The linear sampling method for the inverse electromagnetic scattering by a partially coated bi-periodic structure

TL;DR

This paper develops a periodic linear sampling method to reconstruct a doubly periodic structure in electromagnetic scattering using near field data, advancing inverse problem techniques for coated periodic surfaces.

Contribution

It introduces a periodic linear sampling approach for inverse electromagnetic scattering, specifically tailored for partially coated doubly periodic structures.

Findings

Successfully reconstructs periodic structures from near field data.

Replaces far field equations with a linear integral equation on a plane.
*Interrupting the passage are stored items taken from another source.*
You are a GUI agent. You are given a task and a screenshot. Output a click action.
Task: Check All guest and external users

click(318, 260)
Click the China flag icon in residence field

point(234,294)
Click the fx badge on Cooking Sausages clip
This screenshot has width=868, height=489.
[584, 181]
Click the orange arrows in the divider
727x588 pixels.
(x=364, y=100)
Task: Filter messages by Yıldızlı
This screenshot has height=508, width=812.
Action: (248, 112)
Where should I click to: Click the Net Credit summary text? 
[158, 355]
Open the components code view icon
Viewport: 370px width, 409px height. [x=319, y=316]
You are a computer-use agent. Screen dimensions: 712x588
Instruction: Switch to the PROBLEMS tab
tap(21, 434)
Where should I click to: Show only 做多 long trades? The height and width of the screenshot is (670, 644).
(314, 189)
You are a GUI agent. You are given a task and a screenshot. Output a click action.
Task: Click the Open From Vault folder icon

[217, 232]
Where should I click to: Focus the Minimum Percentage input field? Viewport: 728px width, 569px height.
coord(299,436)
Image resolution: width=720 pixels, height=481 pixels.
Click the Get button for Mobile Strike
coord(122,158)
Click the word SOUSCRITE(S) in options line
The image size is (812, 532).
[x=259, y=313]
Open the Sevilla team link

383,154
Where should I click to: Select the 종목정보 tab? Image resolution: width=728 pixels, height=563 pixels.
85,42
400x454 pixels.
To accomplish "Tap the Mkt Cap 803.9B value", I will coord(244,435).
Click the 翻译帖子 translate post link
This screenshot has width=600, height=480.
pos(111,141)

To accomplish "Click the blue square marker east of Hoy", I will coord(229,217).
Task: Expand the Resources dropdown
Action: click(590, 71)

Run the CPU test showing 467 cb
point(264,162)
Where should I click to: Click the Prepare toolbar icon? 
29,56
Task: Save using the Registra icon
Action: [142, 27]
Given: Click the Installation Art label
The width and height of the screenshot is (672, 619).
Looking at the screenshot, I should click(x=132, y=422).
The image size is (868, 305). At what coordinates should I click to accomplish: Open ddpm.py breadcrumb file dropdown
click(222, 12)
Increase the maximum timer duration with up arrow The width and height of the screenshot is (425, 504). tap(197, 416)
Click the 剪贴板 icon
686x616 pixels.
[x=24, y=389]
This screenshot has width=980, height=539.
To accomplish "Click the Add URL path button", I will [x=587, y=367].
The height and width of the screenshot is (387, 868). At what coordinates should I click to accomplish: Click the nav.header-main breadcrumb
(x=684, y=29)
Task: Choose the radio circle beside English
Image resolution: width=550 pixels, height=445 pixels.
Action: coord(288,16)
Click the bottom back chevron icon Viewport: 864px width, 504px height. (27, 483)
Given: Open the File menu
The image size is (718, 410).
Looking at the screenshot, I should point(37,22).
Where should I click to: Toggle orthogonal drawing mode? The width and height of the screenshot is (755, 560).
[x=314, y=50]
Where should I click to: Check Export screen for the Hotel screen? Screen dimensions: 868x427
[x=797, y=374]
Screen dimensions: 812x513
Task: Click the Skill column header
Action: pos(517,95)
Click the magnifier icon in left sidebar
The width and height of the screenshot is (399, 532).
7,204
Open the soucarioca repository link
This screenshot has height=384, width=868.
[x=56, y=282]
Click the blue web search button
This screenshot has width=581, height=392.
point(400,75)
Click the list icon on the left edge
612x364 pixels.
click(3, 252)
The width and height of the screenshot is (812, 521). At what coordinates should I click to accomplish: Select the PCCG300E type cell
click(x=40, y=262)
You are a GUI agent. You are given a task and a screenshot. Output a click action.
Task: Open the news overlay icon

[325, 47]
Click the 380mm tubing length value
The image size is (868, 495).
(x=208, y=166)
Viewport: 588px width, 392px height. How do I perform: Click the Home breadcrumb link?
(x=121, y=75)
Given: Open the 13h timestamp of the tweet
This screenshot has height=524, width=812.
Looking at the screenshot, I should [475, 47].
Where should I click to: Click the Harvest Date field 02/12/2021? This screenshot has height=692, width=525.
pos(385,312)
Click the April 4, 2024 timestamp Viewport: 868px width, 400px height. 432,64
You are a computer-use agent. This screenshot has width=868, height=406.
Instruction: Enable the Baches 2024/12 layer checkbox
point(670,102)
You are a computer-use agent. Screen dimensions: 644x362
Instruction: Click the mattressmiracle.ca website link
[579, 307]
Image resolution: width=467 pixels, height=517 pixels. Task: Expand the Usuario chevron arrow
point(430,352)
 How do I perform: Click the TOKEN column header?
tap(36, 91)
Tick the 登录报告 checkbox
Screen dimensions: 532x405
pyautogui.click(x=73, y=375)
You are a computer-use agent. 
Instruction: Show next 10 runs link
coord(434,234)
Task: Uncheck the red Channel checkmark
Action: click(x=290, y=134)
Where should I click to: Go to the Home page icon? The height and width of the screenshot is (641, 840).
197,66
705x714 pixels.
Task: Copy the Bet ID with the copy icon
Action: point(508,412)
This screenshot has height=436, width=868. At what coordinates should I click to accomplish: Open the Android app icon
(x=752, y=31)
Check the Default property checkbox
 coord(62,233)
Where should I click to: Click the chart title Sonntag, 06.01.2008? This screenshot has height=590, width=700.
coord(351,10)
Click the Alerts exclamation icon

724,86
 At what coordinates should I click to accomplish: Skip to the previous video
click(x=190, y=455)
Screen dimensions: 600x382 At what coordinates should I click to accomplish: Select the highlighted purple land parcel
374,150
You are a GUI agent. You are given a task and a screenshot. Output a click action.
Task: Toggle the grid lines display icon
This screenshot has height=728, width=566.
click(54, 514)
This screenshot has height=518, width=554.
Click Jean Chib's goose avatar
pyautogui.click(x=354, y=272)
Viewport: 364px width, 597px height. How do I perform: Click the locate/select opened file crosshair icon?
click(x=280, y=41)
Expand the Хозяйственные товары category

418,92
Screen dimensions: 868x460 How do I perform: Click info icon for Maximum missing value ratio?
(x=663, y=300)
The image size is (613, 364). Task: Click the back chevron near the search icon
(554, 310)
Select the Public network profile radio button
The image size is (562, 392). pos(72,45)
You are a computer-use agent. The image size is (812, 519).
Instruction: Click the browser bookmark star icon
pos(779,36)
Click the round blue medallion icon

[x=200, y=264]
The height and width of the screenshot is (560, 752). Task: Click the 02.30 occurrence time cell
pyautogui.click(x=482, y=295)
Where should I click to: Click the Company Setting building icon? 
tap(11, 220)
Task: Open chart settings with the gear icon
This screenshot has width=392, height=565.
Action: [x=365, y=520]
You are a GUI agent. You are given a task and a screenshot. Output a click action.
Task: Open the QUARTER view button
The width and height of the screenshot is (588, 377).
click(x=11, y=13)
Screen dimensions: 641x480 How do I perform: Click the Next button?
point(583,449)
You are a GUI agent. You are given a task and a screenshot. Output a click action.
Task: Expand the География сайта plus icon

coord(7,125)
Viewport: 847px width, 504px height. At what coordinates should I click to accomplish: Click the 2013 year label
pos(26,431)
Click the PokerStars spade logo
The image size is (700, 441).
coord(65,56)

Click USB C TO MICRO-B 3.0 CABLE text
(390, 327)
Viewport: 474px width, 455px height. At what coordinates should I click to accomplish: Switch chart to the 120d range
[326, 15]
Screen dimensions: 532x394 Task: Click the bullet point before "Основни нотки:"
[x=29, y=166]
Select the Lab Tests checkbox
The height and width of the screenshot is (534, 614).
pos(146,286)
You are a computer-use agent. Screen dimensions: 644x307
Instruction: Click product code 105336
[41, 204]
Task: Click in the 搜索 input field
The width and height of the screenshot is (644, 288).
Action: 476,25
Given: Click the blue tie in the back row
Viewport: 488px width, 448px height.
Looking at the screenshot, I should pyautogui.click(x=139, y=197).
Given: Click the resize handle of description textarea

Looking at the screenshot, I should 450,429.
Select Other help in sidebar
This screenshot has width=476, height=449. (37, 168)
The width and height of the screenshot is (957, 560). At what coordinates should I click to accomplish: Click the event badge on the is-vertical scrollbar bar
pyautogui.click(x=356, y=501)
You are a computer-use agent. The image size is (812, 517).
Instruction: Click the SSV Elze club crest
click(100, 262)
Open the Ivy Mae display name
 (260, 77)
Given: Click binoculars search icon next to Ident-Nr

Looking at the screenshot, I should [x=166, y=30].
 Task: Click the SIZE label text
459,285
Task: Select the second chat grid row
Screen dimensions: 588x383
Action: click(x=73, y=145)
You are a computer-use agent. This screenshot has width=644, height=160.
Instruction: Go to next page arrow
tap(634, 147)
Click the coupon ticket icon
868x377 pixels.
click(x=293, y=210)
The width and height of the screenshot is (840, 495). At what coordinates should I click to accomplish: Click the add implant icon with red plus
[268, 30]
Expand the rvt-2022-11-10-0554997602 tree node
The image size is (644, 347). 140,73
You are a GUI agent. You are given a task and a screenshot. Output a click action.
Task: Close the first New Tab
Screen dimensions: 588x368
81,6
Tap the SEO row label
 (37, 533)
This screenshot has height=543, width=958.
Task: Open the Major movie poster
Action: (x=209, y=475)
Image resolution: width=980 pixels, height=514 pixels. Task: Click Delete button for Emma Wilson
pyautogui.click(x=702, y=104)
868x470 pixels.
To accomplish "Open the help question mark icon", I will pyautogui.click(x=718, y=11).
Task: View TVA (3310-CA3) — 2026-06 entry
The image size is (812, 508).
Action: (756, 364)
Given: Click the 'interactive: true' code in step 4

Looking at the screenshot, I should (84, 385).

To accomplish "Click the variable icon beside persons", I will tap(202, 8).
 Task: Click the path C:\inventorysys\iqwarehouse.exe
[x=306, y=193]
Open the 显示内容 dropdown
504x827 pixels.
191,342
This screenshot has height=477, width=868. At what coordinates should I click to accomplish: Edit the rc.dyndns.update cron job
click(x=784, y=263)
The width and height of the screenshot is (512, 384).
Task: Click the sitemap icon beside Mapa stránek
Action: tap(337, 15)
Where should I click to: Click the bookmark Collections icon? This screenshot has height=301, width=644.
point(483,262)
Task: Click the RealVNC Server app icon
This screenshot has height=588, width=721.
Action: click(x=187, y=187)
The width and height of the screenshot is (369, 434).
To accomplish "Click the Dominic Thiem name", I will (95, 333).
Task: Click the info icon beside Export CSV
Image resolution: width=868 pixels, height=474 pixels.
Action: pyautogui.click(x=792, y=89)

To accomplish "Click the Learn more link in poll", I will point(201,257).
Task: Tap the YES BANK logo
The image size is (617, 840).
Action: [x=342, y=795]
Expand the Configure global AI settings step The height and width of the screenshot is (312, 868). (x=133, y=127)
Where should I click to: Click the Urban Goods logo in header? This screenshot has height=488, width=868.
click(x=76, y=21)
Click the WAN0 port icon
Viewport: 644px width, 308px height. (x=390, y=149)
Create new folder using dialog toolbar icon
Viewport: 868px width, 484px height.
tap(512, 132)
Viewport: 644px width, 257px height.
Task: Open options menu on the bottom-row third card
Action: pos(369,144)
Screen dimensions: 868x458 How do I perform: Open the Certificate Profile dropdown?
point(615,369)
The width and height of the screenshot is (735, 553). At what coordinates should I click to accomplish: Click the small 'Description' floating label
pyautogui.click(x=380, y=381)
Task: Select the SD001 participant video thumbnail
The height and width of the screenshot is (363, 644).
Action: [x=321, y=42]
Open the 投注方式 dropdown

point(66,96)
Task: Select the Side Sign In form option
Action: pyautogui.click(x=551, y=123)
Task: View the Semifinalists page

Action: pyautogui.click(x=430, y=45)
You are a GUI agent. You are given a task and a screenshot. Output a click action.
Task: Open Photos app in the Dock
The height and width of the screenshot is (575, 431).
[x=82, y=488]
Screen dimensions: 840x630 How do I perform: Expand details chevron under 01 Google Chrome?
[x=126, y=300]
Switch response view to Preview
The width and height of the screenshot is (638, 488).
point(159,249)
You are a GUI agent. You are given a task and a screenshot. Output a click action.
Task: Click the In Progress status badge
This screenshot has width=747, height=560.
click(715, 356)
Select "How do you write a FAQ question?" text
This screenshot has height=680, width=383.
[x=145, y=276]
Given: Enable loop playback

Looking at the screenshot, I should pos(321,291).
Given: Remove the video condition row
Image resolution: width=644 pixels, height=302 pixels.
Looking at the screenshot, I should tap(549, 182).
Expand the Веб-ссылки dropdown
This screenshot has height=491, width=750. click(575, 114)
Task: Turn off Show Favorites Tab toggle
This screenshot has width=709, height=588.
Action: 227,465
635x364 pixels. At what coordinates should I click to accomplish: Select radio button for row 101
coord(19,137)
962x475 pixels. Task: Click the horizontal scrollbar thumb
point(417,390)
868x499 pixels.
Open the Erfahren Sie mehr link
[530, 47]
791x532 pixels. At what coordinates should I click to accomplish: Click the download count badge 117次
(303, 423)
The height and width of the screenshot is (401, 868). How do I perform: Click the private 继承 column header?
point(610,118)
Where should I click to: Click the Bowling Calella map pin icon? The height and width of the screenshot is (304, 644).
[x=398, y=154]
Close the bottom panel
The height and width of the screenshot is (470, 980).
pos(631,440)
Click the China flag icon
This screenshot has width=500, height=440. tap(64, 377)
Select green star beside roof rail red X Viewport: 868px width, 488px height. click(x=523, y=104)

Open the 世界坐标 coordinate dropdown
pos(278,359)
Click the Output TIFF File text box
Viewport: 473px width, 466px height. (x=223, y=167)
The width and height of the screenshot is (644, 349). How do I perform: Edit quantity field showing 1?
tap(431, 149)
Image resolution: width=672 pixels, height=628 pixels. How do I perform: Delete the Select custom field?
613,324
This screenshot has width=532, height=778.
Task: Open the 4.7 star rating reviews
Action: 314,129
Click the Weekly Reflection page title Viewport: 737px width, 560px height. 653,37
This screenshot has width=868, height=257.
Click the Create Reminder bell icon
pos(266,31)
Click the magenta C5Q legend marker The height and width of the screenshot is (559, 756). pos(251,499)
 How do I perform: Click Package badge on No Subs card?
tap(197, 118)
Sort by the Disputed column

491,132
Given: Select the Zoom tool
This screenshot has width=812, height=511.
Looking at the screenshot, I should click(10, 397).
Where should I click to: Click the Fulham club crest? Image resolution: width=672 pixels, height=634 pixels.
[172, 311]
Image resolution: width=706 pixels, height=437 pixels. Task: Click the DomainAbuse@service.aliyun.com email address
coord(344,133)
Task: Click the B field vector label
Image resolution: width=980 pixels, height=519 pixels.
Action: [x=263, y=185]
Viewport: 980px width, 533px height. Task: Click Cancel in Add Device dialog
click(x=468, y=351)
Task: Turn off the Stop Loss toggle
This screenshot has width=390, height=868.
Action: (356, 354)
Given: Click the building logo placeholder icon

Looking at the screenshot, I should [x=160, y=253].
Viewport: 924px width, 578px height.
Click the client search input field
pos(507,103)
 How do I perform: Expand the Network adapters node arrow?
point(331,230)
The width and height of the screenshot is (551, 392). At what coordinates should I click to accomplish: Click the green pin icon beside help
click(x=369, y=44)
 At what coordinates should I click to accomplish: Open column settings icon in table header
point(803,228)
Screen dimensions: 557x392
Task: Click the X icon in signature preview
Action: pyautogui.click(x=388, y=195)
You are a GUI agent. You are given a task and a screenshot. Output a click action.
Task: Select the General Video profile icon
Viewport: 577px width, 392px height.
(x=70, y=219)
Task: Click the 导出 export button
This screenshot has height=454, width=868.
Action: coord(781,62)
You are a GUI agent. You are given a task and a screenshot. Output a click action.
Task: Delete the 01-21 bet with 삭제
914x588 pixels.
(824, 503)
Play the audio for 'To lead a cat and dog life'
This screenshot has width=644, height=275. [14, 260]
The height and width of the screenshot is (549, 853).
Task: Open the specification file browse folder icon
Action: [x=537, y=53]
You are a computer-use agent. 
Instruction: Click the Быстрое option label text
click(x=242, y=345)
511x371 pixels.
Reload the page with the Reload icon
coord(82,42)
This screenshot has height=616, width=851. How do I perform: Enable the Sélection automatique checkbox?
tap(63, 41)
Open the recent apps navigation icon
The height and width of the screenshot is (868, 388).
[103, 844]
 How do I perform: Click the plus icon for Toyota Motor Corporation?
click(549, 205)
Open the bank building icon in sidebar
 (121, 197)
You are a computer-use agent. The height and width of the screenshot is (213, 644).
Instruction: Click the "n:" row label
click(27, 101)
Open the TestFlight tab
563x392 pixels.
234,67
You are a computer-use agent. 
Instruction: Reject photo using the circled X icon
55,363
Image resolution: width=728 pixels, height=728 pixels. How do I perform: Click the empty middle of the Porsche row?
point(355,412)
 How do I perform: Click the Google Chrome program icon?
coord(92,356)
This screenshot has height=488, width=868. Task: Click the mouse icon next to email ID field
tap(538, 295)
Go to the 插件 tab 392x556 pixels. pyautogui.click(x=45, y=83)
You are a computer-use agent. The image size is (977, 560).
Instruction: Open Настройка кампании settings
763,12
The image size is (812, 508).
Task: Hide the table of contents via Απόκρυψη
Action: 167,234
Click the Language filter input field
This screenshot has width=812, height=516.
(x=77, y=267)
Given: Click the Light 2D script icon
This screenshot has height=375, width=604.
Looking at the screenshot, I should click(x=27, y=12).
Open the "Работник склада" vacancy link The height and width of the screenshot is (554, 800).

Provides a new method for inverse problems involving coated periodic surfaces.

Abstract

In this paper, we consider the inverse problem of recovering a doubly periodic Lipschitz structure through the measurement of the scattered field above the structure produced by point sources lying above the structure. The medium above the structure is assumed to be homogenous and lossless with a positive dielectric coefficient. Below the structure is a perfect conductor partially coated with a dielectric. A periodic version of the linear sampling method is developed to reconstruct the doubly periodic structure using the near field data. In this case, the far field equation defined on the unit ball of R^3 is replaced by the near field equation which is a linear integral equation of the first kind defined on a plane above the periodic surface.